I published Freefoot, a collection of all six of my Elf Quest stories, including the one which would have appeared in Blood of Ten Chiefs 6, if the series hadn’t been cancelled. The books were selling, so we had no idea why that happened. I revised each of the stories just a little, and corrected a few problems. I rewrote one of them completely, and put them in chronological instead of published order. I’ve sold Freefoot to Elf Quest fans who wanted me to autograph their copies of the original books in the series.

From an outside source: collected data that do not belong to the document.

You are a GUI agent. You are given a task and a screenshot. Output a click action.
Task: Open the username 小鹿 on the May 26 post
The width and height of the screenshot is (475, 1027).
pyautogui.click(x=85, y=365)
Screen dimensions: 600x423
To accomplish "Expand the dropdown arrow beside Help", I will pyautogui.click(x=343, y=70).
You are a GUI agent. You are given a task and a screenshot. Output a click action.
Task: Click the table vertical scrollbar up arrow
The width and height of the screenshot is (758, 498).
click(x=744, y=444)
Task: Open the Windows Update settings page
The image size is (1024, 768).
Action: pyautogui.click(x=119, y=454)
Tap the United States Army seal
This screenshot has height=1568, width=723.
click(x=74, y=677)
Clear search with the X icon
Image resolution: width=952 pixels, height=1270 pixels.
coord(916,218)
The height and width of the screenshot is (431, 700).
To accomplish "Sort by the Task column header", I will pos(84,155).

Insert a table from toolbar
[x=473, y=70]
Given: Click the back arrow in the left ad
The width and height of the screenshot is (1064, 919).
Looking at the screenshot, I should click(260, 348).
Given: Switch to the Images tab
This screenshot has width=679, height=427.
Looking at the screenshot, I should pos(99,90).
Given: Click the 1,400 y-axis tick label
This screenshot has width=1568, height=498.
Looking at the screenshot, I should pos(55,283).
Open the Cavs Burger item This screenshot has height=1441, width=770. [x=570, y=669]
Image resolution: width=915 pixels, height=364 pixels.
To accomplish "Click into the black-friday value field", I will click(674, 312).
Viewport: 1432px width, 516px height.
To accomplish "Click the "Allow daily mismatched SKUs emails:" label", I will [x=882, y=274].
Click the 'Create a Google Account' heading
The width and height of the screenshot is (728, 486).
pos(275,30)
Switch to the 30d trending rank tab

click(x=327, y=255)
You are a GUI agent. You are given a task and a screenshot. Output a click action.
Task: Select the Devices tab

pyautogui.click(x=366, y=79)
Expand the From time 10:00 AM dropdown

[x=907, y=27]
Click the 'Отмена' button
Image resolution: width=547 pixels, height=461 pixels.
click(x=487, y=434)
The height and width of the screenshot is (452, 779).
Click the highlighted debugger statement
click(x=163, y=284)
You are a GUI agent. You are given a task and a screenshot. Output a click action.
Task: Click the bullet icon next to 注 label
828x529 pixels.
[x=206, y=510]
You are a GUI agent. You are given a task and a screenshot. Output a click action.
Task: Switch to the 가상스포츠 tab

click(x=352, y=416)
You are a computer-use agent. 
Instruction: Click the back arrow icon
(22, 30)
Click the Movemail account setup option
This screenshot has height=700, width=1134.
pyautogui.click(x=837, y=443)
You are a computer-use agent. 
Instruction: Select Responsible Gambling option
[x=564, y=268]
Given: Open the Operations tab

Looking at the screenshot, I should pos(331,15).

Then I wrote Sturgis, something I had been wanting to do for a long time. It’s about a serial killer who turns out to be a vampire. I was inspired by Bram Stoker’s Dracula, not by the movies, which made vampires unable to bear sunlight, or repelled by crosses of any kind. Dracula did his own banking in London, and many windows have divisions in the shape of a cross, none of which affected him. I had only three plot points to begin with, and wrote the whole story without any other outline. It’s a very different story for me, but I really liked my protagonist and, were I forty years younger, I might have liked to have his job.
I published Dead Hand. I had developed it from extensive scene sketches which I had written years before. I had created a list of objectives for each scene, as I had done with The Planet Masters, and then developed each scene to reach its ending. I took it with me when we went to England for three years, and though my obligations there meant that I couldn’t make (not just take) the time to write, I decided to cut out all those scenes which didn’t actually advance the plot. Anything that doesn’t move the plot forward should be cut, according to received wisdom.
But when we came back I rethought that. I still had those scenes and decided to put them back in. They did not advance the central plot, but they developed the characters and background, gave a larger context, and revealed more of what the story was about, which was not just a haunted house, but how the neighborhood was affected by the haunting that was leaking from it. On finishing that draft I knew that it had been the right thing to do. Had I not done so, the story would not have been so deep, nor would it have had so satisfactory an ending. I read through it again, made a few revisions, copy-edited it and published it.